MATERIAL FOR THIS EXERCISE START
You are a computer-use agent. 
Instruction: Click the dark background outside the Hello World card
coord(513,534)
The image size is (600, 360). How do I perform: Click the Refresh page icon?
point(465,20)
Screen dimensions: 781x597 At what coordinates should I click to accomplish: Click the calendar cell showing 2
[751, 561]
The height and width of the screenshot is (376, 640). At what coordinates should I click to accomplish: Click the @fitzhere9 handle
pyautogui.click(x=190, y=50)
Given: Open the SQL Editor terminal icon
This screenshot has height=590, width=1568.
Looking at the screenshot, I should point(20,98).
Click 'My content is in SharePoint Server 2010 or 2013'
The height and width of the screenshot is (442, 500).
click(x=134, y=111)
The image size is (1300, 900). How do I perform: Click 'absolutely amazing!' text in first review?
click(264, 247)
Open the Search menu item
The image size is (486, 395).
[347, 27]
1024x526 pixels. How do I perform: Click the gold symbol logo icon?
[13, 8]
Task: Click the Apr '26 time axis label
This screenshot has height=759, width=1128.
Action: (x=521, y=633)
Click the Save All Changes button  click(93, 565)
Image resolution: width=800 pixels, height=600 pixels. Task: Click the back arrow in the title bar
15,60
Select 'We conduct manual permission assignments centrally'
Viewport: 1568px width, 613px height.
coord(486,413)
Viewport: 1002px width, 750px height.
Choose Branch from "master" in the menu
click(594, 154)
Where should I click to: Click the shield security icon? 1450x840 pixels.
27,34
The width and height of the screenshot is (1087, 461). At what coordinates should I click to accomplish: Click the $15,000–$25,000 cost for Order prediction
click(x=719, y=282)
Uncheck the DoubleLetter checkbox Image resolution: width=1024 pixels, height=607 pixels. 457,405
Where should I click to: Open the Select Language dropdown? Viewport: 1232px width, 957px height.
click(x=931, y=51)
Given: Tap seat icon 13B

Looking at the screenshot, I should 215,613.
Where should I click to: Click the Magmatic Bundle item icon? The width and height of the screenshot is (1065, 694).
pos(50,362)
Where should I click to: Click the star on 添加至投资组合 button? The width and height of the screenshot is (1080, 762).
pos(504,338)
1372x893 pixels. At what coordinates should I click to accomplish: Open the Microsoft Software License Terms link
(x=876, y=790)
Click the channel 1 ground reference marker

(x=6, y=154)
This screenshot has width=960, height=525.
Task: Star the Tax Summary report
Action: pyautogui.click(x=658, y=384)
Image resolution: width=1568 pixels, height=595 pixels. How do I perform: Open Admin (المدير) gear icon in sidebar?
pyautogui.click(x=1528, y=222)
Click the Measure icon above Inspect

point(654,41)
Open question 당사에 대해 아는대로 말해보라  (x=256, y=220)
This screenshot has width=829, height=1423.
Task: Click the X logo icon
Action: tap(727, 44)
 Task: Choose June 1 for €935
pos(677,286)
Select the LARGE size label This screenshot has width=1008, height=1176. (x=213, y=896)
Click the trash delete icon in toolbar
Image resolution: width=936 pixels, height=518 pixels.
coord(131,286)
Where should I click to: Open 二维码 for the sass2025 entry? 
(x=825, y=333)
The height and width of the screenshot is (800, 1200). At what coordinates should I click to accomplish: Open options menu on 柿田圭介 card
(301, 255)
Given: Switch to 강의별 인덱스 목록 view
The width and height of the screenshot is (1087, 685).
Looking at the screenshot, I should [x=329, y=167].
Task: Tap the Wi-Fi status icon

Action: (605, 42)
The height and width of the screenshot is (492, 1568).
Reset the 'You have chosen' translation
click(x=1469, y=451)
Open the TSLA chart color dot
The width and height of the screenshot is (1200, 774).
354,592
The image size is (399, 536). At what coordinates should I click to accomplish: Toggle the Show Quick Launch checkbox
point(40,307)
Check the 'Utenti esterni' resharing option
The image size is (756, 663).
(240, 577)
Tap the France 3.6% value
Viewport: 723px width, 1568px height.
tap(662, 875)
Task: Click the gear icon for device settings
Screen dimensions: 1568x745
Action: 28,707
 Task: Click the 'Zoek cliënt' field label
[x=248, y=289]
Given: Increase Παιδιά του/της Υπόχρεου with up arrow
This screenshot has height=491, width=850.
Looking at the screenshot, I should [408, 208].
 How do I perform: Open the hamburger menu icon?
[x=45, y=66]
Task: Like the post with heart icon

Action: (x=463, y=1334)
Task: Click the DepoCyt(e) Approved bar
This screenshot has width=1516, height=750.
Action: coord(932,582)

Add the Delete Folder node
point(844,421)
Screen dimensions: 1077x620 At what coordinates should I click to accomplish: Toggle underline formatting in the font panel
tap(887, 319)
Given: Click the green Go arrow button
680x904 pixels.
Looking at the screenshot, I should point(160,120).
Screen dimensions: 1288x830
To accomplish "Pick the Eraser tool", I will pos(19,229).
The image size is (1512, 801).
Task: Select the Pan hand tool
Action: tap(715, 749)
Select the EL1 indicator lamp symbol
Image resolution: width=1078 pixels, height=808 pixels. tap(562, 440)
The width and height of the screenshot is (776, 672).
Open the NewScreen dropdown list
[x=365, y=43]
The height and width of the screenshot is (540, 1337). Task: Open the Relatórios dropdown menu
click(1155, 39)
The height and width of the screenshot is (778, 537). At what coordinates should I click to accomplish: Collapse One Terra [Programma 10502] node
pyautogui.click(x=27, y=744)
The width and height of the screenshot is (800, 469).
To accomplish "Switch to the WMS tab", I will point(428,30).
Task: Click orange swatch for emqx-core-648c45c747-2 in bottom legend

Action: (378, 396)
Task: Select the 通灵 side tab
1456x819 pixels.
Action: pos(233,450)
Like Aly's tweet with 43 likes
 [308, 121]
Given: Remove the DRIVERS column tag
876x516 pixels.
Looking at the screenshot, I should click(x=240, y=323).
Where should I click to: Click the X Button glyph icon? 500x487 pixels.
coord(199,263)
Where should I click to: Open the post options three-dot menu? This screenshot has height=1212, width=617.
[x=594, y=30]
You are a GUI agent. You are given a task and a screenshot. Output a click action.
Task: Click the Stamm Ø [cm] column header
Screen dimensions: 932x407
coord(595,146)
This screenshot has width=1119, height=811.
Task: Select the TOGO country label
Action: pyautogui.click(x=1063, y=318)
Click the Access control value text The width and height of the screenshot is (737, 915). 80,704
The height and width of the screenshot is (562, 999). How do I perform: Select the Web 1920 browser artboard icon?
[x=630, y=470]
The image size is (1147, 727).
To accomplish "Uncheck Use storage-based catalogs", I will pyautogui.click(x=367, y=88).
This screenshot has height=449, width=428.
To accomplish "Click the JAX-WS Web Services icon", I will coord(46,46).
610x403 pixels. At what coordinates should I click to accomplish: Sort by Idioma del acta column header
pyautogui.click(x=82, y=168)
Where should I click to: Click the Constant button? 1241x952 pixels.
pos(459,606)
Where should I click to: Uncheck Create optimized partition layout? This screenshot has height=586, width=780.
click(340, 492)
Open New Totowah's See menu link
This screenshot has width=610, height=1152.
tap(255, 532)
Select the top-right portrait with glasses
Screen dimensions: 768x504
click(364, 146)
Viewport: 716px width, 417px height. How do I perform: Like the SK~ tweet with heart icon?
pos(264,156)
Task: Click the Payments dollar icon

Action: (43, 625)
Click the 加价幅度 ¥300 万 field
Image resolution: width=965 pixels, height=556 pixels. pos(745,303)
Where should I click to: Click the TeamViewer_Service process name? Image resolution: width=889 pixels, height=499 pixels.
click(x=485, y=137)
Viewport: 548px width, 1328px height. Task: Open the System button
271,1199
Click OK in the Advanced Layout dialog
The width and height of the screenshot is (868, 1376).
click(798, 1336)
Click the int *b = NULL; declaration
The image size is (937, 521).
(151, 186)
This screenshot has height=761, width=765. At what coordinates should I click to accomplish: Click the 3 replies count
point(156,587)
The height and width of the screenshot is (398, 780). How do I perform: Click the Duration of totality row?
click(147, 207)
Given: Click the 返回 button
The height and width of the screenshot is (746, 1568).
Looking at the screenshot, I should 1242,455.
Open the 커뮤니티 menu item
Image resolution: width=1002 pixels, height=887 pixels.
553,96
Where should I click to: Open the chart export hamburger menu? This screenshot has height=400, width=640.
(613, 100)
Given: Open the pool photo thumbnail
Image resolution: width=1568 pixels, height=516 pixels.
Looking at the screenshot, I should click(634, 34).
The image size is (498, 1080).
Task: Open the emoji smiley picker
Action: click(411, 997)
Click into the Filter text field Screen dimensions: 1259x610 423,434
MATERIAL FOR THIS EXERCISE END
- [PROBLEM] Above are records; repeat only the lines starting at the line with "The height and width of the screenshot is (778, 537)." and ending at the line with "You are a GUI", exactly as they appear, both included.

- [TASK RESPONSE]
The height and width of the screenshot is (778, 537). At what coordinates should I click to accomplish: Collapse One Terra [Programma 10502] node
pyautogui.click(x=27, y=744)
The width and height of the screenshot is (800, 469).
To accomplish "Switch to the WMS tab", I will point(428,30).
Task: Click orange swatch for emqx-core-648c45c747-2 in bottom legend

Action: (378, 396)
Task: Select the 通灵 side tab
1456x819 pixels.
Action: pos(233,450)
Like Aly's tweet with 43 likes
 [308, 121]
Given: Remove the DRIVERS column tag
876x516 pixels.
Looking at the screenshot, I should click(x=240, y=323).
Where should I click to: Click the X Button glyph icon? 500x487 pixels.
coord(199,263)
Where should I click to: Open the post options three-dot menu? This screenshot has height=1212, width=617.
[x=594, y=30]
You are a GUI agent. You are given a task and a screenshot. Output a click action.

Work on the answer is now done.